**Material for this task:**

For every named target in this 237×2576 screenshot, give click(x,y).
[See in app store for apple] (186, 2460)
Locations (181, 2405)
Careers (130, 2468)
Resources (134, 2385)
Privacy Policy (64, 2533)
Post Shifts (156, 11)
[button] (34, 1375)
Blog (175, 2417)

**Aim of the exercise:**
Emit verbatim the lines running from the one with "Resources (134, 2385)" through the last line of the data, both endpoints inclusive.

**Task solution:**
Resources (134, 2385)
Privacy Policy (64, 2533)
Post Shifts (156, 11)
[button] (34, 1375)
Blog (175, 2417)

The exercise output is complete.